__Prompt__
Please restate word for word, and with nothing added, the lines that run from the one holding "Where should I click to: Click the 2.61%" to the end of the entries below.

__Data__

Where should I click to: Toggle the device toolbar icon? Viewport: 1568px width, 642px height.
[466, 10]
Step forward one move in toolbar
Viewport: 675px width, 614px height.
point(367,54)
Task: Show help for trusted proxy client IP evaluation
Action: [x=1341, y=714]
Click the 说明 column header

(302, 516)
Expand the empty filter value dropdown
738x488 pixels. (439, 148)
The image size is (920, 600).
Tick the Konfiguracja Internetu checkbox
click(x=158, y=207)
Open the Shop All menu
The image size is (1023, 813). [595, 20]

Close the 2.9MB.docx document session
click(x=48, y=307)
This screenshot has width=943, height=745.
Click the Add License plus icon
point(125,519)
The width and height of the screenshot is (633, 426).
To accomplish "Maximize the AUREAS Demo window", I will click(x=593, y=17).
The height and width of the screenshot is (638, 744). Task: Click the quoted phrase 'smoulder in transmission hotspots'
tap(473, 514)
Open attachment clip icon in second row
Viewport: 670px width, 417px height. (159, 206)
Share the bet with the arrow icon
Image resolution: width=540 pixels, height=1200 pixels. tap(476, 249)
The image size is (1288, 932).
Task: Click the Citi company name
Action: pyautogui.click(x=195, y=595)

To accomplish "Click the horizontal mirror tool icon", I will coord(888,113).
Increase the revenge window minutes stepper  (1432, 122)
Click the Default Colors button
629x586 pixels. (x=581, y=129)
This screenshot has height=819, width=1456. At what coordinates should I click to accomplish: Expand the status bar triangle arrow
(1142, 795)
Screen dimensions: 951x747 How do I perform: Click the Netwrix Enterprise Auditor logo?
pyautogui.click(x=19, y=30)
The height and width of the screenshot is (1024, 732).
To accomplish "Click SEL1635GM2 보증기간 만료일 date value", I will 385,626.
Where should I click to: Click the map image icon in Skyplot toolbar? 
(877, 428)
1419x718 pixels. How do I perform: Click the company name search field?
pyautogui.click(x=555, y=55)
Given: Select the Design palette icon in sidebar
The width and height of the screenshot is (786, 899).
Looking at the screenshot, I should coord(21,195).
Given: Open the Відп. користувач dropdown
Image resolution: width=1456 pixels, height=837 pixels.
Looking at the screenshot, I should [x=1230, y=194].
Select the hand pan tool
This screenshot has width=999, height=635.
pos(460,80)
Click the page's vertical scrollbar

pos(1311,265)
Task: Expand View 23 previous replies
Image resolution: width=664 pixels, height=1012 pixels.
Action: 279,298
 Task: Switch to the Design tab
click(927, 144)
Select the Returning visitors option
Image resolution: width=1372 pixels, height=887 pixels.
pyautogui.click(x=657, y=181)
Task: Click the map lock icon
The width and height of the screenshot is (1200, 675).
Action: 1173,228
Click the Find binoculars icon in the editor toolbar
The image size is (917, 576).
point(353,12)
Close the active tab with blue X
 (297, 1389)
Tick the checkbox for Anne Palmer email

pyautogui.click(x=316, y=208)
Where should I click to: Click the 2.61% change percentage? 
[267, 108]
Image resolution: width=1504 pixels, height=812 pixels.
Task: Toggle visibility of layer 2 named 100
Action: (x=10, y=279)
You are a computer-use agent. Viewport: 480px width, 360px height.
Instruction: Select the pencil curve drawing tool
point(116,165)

__Reply__
Where should I click to: Click the 2.61% change percentage? 
[267, 108]
Image resolution: width=1504 pixels, height=812 pixels.
Task: Toggle visibility of layer 2 named 100
Action: (x=10, y=279)
You are a computer-use agent. Viewport: 480px width, 360px height.
Instruction: Select the pencil curve drawing tool
point(116,165)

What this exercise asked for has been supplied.